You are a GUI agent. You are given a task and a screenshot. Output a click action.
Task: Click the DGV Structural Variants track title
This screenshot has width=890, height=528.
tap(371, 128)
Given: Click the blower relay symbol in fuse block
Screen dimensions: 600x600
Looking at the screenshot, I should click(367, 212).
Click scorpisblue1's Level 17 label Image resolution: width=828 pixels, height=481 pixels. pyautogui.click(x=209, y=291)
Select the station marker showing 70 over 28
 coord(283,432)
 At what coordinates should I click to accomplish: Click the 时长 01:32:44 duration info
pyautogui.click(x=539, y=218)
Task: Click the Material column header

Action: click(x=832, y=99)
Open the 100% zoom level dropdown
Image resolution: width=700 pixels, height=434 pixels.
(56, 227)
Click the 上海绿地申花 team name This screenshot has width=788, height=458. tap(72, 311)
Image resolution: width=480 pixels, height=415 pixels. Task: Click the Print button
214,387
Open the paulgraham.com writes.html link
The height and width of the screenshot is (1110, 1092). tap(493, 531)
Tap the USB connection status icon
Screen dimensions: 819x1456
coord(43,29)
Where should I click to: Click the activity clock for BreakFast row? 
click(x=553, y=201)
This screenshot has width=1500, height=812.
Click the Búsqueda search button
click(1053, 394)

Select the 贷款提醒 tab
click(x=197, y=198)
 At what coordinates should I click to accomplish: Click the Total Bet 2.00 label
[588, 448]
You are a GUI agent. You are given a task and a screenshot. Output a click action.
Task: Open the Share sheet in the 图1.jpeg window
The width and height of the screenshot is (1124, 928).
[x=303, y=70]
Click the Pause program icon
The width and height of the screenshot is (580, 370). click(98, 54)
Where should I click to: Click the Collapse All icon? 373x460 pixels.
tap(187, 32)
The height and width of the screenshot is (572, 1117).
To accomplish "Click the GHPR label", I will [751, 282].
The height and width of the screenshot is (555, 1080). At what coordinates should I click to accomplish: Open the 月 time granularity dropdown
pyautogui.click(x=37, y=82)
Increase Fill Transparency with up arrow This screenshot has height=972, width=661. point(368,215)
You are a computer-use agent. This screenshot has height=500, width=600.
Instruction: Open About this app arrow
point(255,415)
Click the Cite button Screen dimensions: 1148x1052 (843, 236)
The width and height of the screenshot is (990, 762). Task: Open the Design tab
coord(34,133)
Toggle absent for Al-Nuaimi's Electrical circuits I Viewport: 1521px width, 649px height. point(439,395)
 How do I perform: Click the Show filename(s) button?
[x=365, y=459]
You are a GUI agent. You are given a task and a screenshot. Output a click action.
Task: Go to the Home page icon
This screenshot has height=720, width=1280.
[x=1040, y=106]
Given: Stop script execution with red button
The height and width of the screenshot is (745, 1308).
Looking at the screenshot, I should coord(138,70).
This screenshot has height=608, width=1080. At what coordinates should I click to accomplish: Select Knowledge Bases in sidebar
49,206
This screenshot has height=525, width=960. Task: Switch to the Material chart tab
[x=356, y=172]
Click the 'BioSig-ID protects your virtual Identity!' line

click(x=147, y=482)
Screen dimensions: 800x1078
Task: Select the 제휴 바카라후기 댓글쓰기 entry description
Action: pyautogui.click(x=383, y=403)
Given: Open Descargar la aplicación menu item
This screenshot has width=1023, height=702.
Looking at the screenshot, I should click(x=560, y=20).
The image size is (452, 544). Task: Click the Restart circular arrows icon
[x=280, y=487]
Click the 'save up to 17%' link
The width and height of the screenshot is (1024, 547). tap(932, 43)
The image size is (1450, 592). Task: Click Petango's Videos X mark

**Exercise goal:**
The reply should consist solely of the lines of the data, exact, from the opening line through the line with "Click scorpisblue1's Level", inclusive.

**Written response:**
You are a GUI agent. You are given a task and a screenshot. Output a click action.
Task: Click the DGV Structural Variants track title
This screenshot has width=890, height=528.
tap(371, 128)
Given: Click the blower relay symbol in fuse block
Screen dimensions: 600x600
Looking at the screenshot, I should click(367, 212).
Click scorpisblue1's Level 17 label Image resolution: width=828 pixels, height=481 pixels. pyautogui.click(x=209, y=291)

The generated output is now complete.